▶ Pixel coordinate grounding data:
>>
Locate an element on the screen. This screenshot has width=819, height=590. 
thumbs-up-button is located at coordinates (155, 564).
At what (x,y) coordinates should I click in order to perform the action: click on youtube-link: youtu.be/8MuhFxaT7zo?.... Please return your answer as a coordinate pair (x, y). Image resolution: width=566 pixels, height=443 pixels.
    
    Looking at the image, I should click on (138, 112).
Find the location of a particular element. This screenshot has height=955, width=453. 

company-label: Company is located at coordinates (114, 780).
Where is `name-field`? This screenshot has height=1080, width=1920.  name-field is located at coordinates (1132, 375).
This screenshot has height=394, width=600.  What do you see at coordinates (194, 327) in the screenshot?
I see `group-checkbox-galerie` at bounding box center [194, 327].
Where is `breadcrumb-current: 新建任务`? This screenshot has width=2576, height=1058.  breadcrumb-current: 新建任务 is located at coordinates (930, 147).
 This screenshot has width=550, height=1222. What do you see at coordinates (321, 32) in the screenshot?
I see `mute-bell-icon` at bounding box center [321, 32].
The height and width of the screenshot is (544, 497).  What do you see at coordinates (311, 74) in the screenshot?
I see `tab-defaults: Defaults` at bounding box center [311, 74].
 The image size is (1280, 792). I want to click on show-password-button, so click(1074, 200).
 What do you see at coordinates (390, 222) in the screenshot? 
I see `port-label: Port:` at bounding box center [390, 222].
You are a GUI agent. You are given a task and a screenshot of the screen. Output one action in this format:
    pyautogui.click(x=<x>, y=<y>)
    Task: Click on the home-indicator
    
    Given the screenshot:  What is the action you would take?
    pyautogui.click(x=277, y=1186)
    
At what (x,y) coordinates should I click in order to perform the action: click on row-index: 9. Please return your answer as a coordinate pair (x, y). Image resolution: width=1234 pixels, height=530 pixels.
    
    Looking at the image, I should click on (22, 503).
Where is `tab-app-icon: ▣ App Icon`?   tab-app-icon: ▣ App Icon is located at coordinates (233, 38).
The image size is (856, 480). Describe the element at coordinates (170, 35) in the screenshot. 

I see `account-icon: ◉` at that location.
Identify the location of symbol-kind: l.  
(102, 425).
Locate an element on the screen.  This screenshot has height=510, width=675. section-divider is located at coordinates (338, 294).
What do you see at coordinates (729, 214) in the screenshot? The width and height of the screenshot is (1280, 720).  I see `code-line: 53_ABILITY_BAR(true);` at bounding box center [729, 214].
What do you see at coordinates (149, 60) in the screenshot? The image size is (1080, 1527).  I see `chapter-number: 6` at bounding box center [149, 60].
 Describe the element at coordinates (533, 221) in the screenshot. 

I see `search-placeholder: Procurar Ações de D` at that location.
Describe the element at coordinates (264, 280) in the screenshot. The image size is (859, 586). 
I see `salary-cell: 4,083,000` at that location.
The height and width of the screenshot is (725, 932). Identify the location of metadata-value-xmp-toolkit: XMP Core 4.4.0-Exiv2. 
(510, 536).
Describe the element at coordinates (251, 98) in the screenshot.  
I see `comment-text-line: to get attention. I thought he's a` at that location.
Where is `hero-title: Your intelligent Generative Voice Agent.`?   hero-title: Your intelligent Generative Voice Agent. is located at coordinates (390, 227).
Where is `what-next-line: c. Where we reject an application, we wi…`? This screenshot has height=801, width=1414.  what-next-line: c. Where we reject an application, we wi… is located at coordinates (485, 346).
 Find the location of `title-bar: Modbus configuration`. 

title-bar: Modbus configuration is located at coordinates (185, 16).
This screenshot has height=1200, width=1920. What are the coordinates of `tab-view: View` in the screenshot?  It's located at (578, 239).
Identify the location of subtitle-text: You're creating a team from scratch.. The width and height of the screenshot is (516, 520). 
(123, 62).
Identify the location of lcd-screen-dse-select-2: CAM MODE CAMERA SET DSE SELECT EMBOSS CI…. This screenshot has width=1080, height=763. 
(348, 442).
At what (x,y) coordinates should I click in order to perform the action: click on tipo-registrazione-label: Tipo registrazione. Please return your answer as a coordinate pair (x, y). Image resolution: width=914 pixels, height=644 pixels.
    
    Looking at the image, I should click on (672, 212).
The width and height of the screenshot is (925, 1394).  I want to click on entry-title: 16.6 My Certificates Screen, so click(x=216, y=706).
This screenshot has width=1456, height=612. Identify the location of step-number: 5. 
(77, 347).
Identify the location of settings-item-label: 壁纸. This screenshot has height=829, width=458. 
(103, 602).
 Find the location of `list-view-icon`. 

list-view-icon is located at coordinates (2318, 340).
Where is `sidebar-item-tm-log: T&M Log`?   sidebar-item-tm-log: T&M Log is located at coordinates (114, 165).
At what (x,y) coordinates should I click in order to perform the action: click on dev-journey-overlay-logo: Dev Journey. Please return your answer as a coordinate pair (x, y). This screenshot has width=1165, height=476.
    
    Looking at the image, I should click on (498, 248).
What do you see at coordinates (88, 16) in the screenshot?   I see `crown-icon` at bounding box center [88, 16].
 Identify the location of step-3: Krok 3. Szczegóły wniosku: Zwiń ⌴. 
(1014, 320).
<<
▶ ASSIGNMENT:
Copy out, word for word, everything in the data from the line containing "Identify the location of settings-item-label: 壁纸." down to the line containing "coordinates (114, 165).", including both of those lines.

▶ RESPONSE:
Identify the location of settings-item-label: 壁纸. This screenshot has height=829, width=458. 
(103, 602).
 Find the location of `list-view-icon`. 

list-view-icon is located at coordinates (2318, 340).
Where is `sidebar-item-tm-log: T&M Log`?   sidebar-item-tm-log: T&M Log is located at coordinates (114, 165).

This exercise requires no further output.